Return exactly, and only, the lines from the line containing "At what coordinates" through the final line of the records below, both included.

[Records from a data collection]
+ + +
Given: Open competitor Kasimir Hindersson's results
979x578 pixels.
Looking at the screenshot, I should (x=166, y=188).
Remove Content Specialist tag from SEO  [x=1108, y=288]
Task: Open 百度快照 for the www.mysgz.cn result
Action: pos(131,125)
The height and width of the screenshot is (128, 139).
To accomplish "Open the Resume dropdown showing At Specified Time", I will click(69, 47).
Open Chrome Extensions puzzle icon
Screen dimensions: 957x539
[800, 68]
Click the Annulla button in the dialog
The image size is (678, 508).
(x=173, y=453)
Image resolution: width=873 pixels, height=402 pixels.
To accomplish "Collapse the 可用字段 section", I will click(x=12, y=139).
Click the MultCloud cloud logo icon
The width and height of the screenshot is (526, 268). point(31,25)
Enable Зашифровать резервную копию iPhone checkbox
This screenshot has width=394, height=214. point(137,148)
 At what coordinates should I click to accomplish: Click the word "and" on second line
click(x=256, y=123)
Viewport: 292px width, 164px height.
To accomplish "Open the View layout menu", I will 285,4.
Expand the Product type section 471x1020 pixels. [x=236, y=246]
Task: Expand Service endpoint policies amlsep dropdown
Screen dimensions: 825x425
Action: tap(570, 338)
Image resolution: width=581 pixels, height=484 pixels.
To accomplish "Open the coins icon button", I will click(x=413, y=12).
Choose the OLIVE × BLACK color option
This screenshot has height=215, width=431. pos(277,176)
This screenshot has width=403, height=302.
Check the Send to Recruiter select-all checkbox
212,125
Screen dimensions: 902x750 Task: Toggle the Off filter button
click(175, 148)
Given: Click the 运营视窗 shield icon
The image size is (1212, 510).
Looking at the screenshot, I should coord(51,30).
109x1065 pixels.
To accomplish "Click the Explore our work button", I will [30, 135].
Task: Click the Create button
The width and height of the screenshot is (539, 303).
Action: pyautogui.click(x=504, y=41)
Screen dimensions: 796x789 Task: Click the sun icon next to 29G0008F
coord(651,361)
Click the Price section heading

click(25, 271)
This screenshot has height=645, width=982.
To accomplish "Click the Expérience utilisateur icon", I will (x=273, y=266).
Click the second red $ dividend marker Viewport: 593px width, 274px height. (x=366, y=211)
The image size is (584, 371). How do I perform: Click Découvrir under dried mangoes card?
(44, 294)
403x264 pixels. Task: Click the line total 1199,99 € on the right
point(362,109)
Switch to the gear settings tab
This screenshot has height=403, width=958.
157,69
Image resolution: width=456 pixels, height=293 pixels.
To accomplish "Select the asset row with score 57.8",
+ + +
• **ANSWER SPACE**
 At what coordinates should I click to accomplish: Click the word "and" on second line
click(x=256, y=123)
Viewport: 292px width, 164px height.
To accomplish "Open the View layout menu", I will 285,4.
Expand the Product type section 471x1020 pixels. [x=236, y=246]
Task: Expand Service endpoint policies amlsep dropdown
Screen dimensions: 825x425
Action: tap(570, 338)
Image resolution: width=581 pixels, height=484 pixels.
To accomplish "Open the coins icon button", I will click(x=413, y=12).
Choose the OLIVE × BLACK color option
This screenshot has height=215, width=431. pos(277,176)
This screenshot has width=403, height=302.
Check the Send to Recruiter select-all checkbox
212,125
Screen dimensions: 902x750 Task: Toggle the Off filter button
click(175, 148)
Given: Click the 运营视窗 shield icon
The image size is (1212, 510).
Looking at the screenshot, I should coord(51,30).
109x1065 pixels.
To accomplish "Click the Explore our work button", I will [30, 135].
Task: Click the Create button
The width and height of the screenshot is (539, 303).
Action: pyautogui.click(x=504, y=41)
Screen dimensions: 796x789 Task: Click the sun icon next to 29G0008F
coord(651,361)
Click the Price section heading

click(25, 271)
This screenshot has height=645, width=982.
To accomplish "Click the Expérience utilisateur icon", I will (x=273, y=266).
Click the second red $ dividend marker Viewport: 593px width, 274px height. (x=366, y=211)
The image size is (584, 371). How do I perform: Click Découvrir under dried mangoes card?
(44, 294)
403x264 pixels. Task: Click the line total 1199,99 € on the right
point(362,109)
Switch to the gear settings tab
This screenshot has height=403, width=958.
157,69
Image resolution: width=456 pixels, height=293 pixels.
To accomplish "Select the asset row with score 57.8",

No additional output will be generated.